On May 8, 2017, Whitehurst filed a Petition for Judicial Review of the Commission decision in this Court, alleging that (1) the findings of fact in the Commission's decision were erroneous, (2) the Commission improperly admitted documents containing false statements, (3) information may have been concealed, (4) mitigating evidence was improperly evaluated and not evaluated, (5) the Special Examiner's Decision contains false statements, and (6) he was not provided a meaningful opportunity to present his case. (Pet. Judicial Review ¶¶ 21-29.) More specifically, Whitehurst alleges that the Commission relied on an incomplete mitigation of conduct statement and improperly evaluated evidence of mitigation when it determined that he did not meet his burden of proving mitigating circumstances. (Id. at 5, 7-8.) Whitehurst also alleges that the Commission relied on erroneous recitations of the facts and false statements in coming to its decision regarding his unemployment benefits. (Id. at 6.) Regarding the decision itself, Whitehurst claims that there is "possible evidence of concealment" not addressed by the Appeals Examiner and that the Special Examiner's decision contains false statements. (Id. at 7-8.) Lastly, Whitehurst asserts that he was not afforded a meaningful opportunity to present his case at a hearing because his postponement request was denied. (Id. at 9.)

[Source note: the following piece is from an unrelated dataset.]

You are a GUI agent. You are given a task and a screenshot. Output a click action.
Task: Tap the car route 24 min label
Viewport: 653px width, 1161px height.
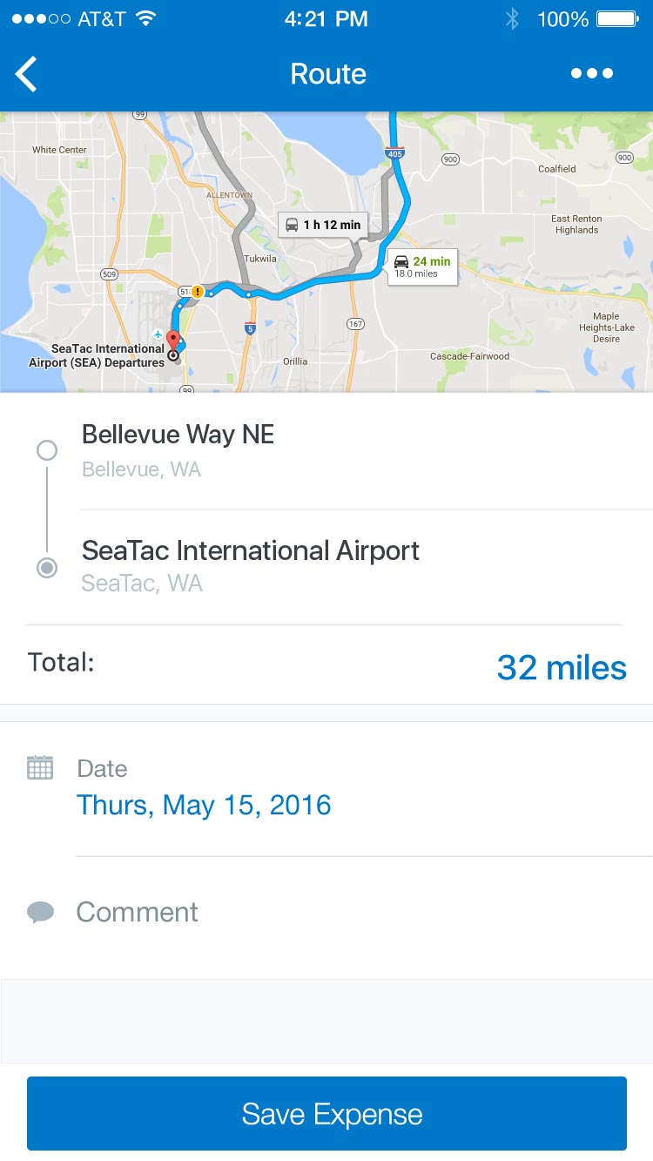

In its answer, the Commission denies that it erred in its findings of fact or conclusions of law regarding Whitehurst's claim for benefits. (Commission Answer ¶ 1.) It asserts that the Court is confined to reviewing questions of law because the Commission's findings of fact are supported by evidence, its decision contains the correct interpretation and application of the law, and any claims of fraud have not been properly alleged or proven in the Petition. (Id. ¶ 2-3.) In the Museum's answer, filed on June 8, 2017, the Museum supports and agrees with the arguments in the Commission's answer. (See generally Museum Answer.)

STANDARD OF REVIEW

Virginia law states that "[w]ithin thirty days after the decision of the Commission upon a hearing . . . has been mailed, any party aggrieved who seeks judicial review shall commence an action in the circuit court of the county or city in which the individual who filed the claim was last employed." Va. Code § 60.2-625(A) (2014 Repl. Vol.). The Code of Virginia also provides that "[i]n any judicial proceedings under this chapter, the findings of the Commission as to the facts, if supported by the evidence and in the absence of fraud, shall be conclusive, and the jurisdiction of the court shall be confined to questions of law." Id.

ANALYSIS

Whitehurst essentially presents three issues to the Court in his Petition. The first issue is whether the Petitioner was afforded a reasonable opportunity to present his case during his Commission appeals. If so, the appropriate next issue is whether there was sufficient evidence of fraud or concealment of information in the Commission's disqualification decision. The last issue is whether the Commission had sufficient evidence of misconduct to disqualify Whitehurst from unemployment benefits, and if so, whether Whitehurst presented mitigation evidence that excuses the misconduct.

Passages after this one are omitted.